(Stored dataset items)
+===+
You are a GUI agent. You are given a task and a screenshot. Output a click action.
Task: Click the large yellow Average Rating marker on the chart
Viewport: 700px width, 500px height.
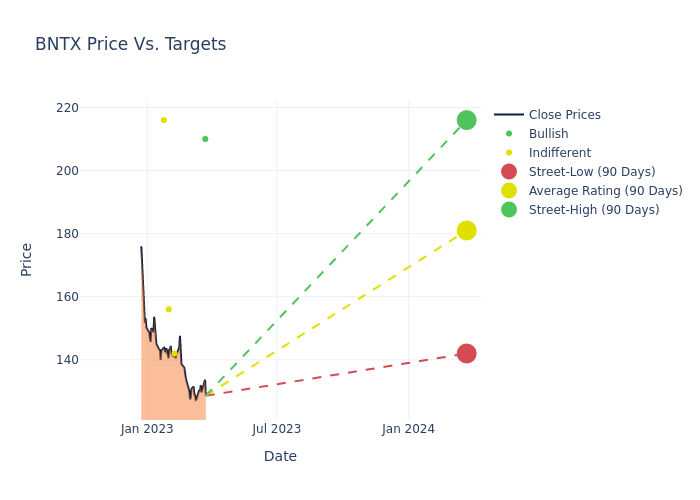466,231
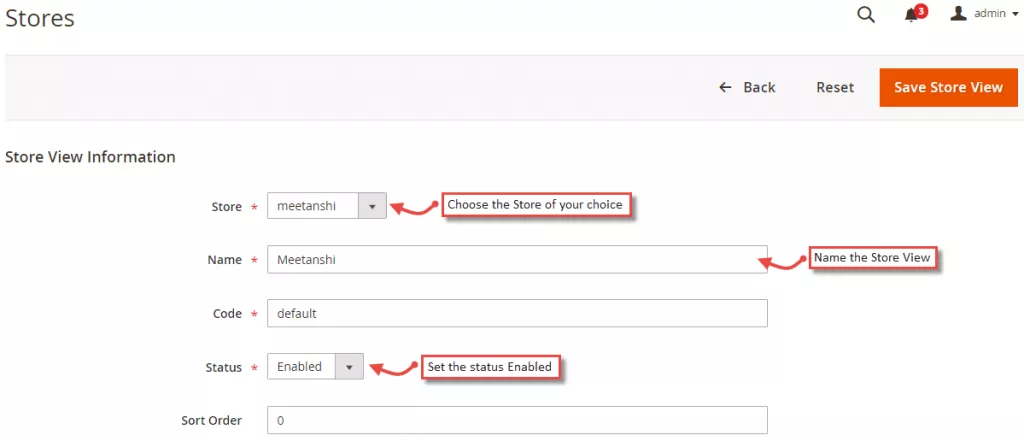Click the 'Set the status Enabled' callout
This screenshot has height=441, width=1024.
point(489,367)
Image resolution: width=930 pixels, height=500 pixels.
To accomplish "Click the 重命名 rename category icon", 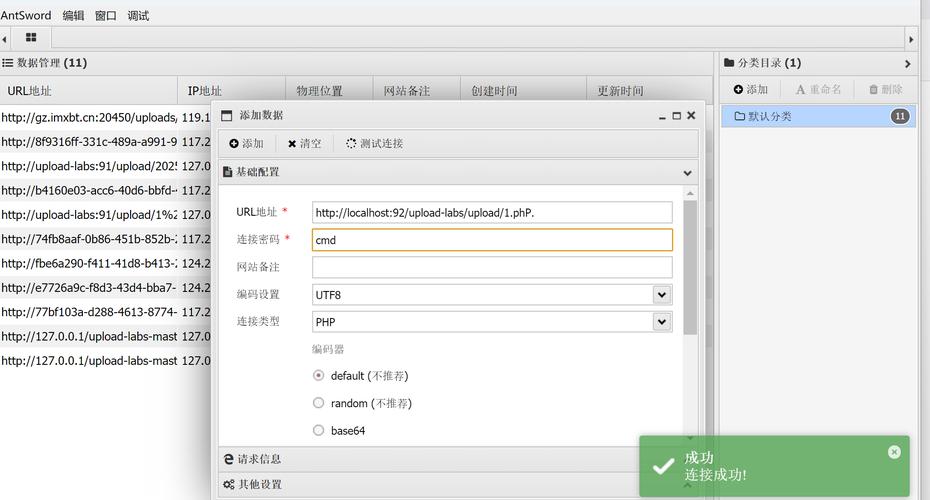I will pos(800,90).
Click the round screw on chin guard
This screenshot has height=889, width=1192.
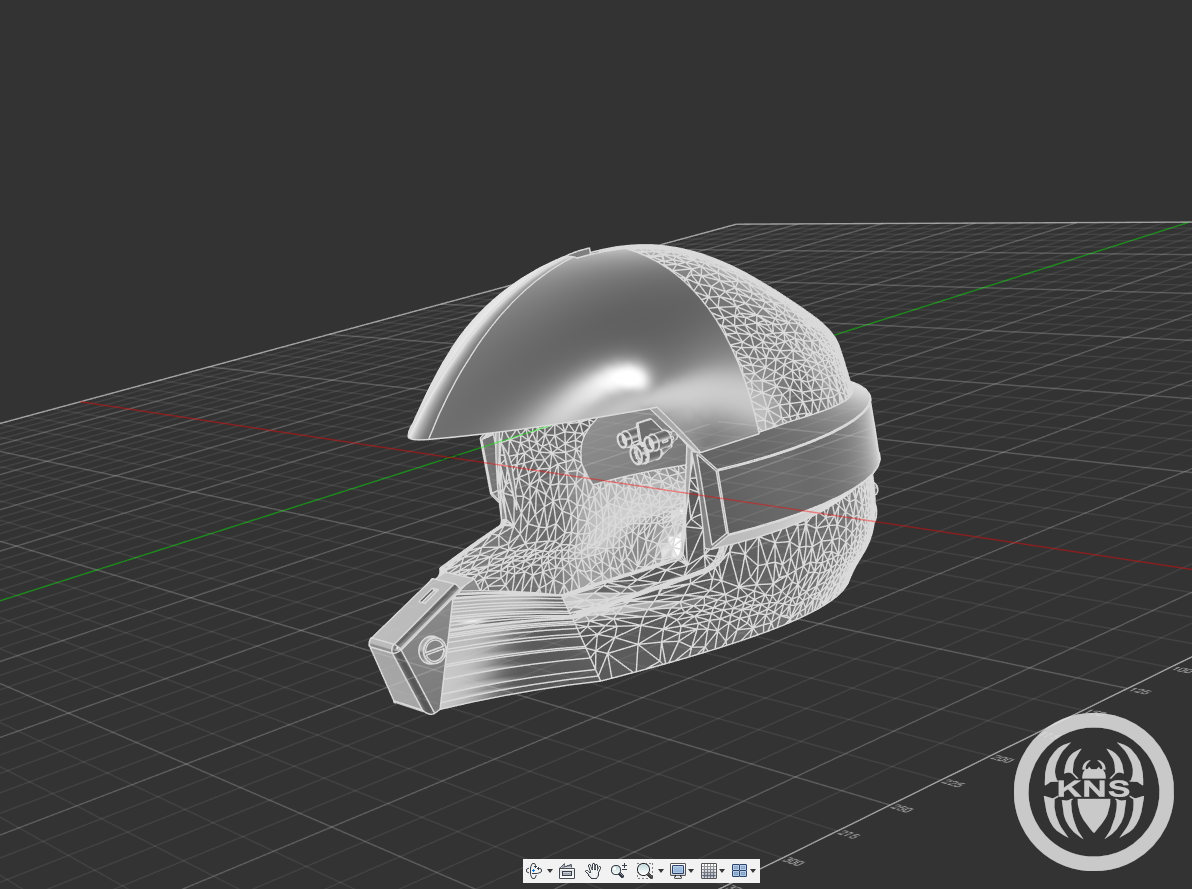point(432,648)
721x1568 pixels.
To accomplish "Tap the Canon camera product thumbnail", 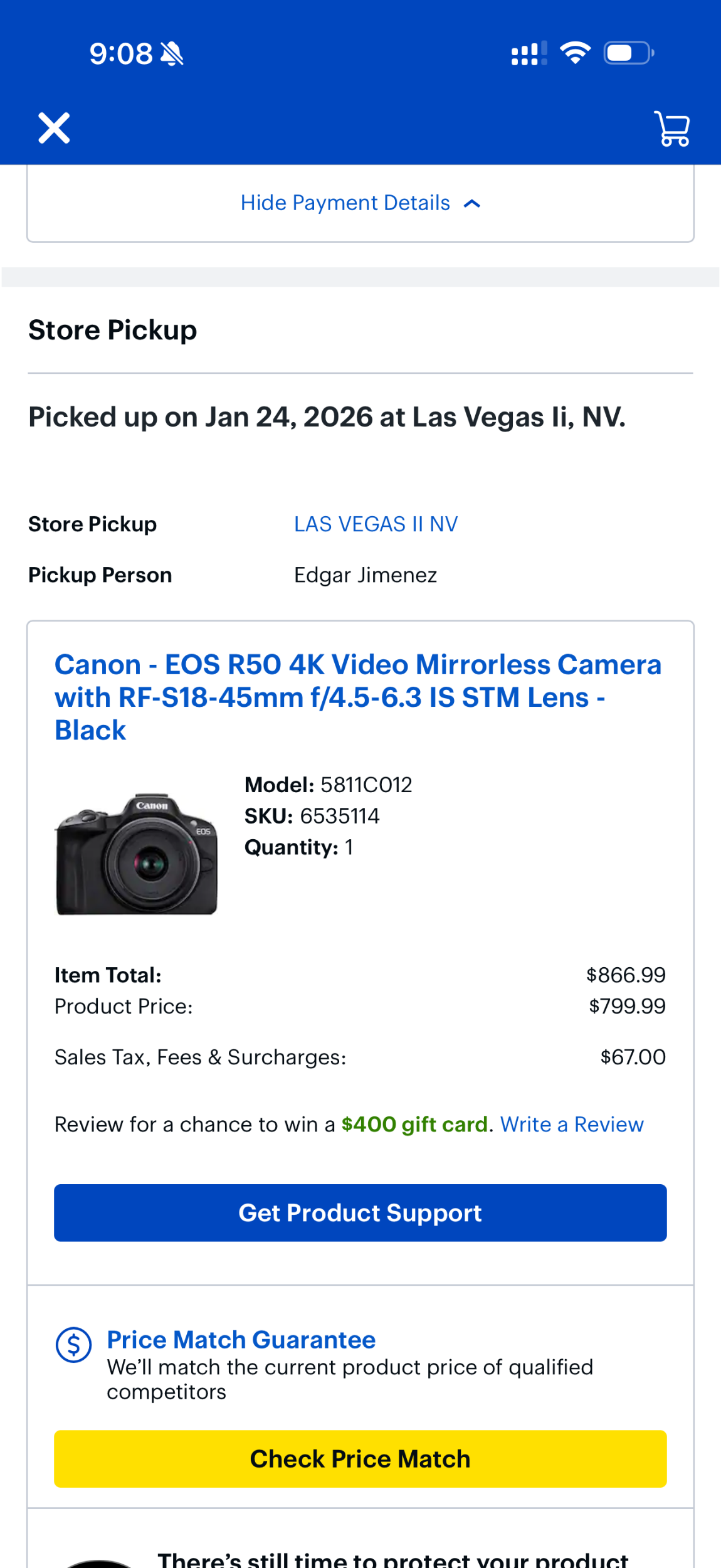I will pyautogui.click(x=137, y=854).
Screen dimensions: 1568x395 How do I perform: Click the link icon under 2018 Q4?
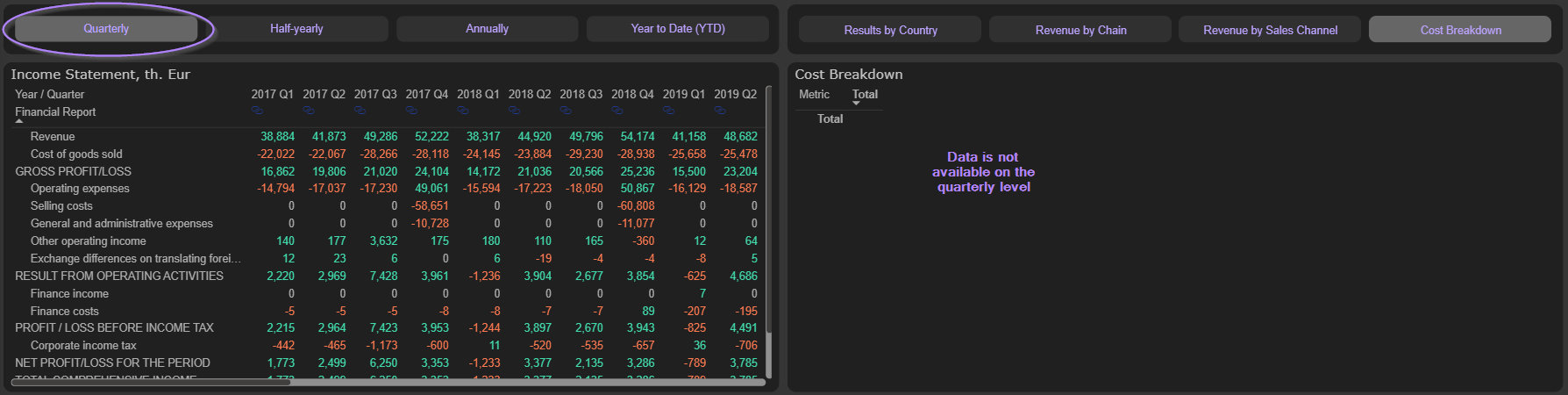(617, 111)
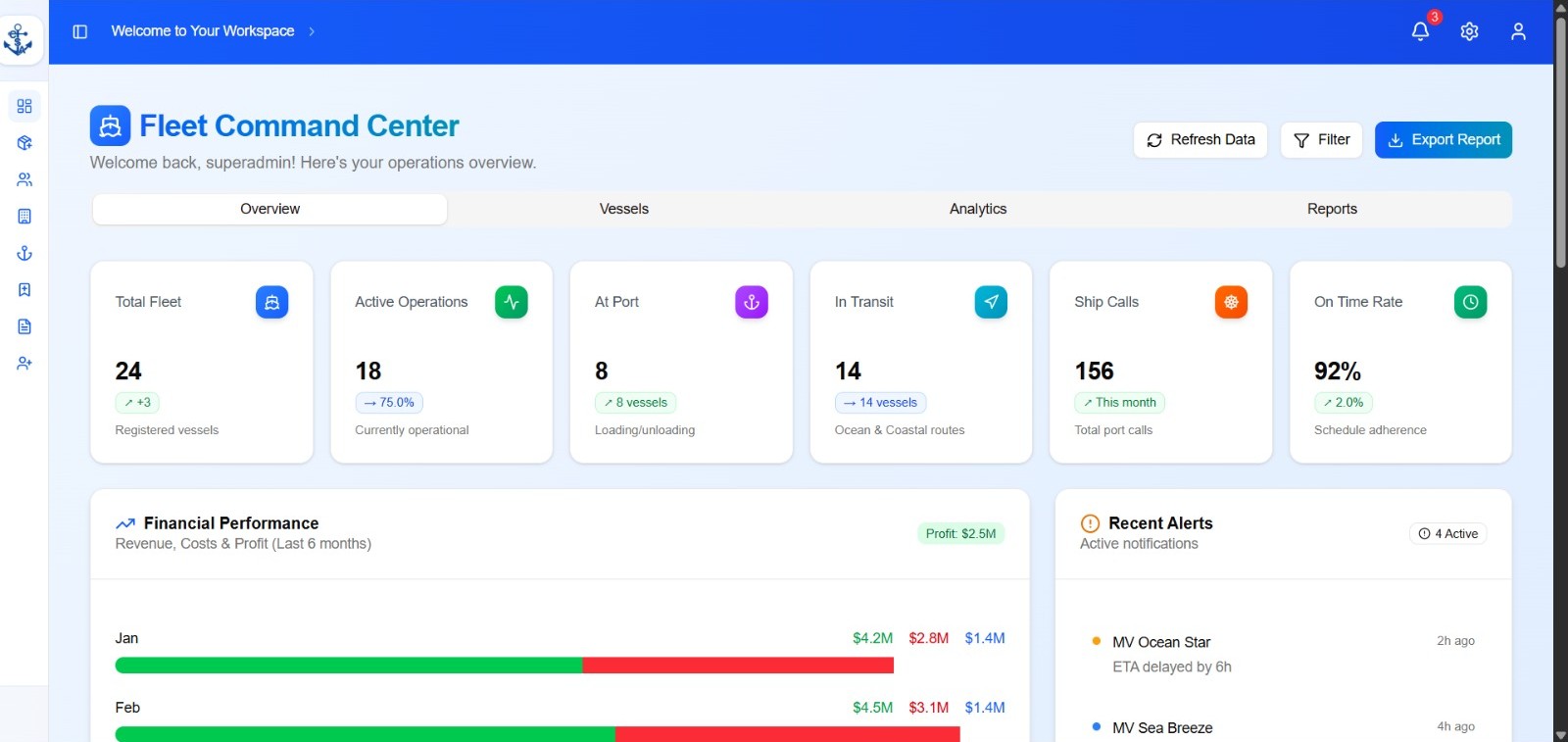Open settings via the gear icon

[1469, 31]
+===+
* Work instructions *
Copy everything from the line containing "Screen dimensions: 1568x395" down to the end of the records, keeping the lines unchanged and leaving the pictures out.

* Solution for this problem *
Screen dimensions: 1568x395 How do I perform: Click the link icon under 2018 Q4?
(617, 111)
Open settings via the gear icon

[1469, 31]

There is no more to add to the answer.